His silver, gold and navy bike features the names of all 94 military members also honored at the newly dedicated Operation Freedom Memorial at Wichita’s Veterans Memorial Park.
Schoonover, a Hutchinson resident, has been part of the American Legion Riders and the Patriot Guard since 2005. He said he served in the Army in Germany from 1979 to 1984.
“When I bought this bike here, I thought it was such a beautiful bike it would be a great way to pay tribute to all the young men and women who paid the ultimate sacrifice,” Schoonover said.
Innovative Tint & Graphics in Hutchinson lettered the names for free, Schoonover said. The last name added was that of Sgt. 1st Class Forrest W. Robertson, who died in November in Afghanistan. Schoonover said it’s always emotional to add a name. He said he hoped he didn’t have to add any more but knows he probably will. The names are on vinyl lettering. When the current wars America is fighting are over, he hopes to have the names hand-painted on the bike.

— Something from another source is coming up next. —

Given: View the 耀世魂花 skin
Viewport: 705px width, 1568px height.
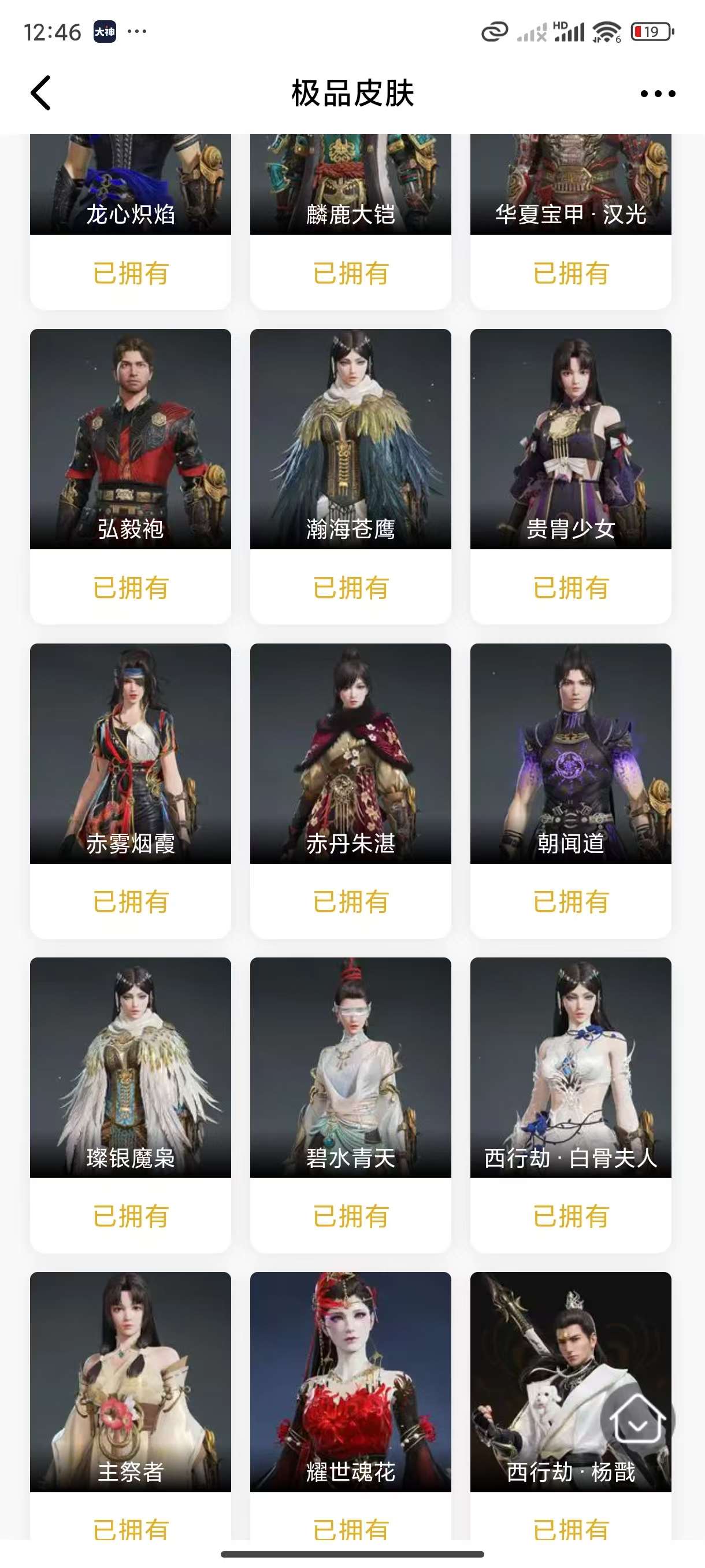Looking at the screenshot, I should pyautogui.click(x=350, y=1382).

A truck driver, Schoonover keeps two laminated pages that contain the photo and information about each military member with him on the bike. Their pictures also have been programmed into his bike’s GPS device.
“I’ve looked at them so many times I feel like I know them,” he said.
The bike is not just a show bike, he said.
“It’s a rider. It goes everywhere,” he said. “I always get people commenting on it.”
Schoonover brought the bike to the Operation Freedom Memorial recently. Family members of fallen soldiers surrounded him, taking pictures of the bike.
“It’s always very moving to hear the stories and very humbling,” Schoonover said. “The bike is my way of making sure their memories stay alive.”
Anita Dixon, president and founder of Operation Freedom Memorial Foundation Inc., lost her son, U.S. Army Sgt. Evan Parker, in 2005. He died from wounds he suffered while he was deployed in Iraq.
She’s been on the bike with Schoonover.
“When I first saw the bike, I was just blown away,” she said. “I’m very honored. I know a lot of hard work and tears and pride has gone into him creating that bike. It just means a lot to so many of us.”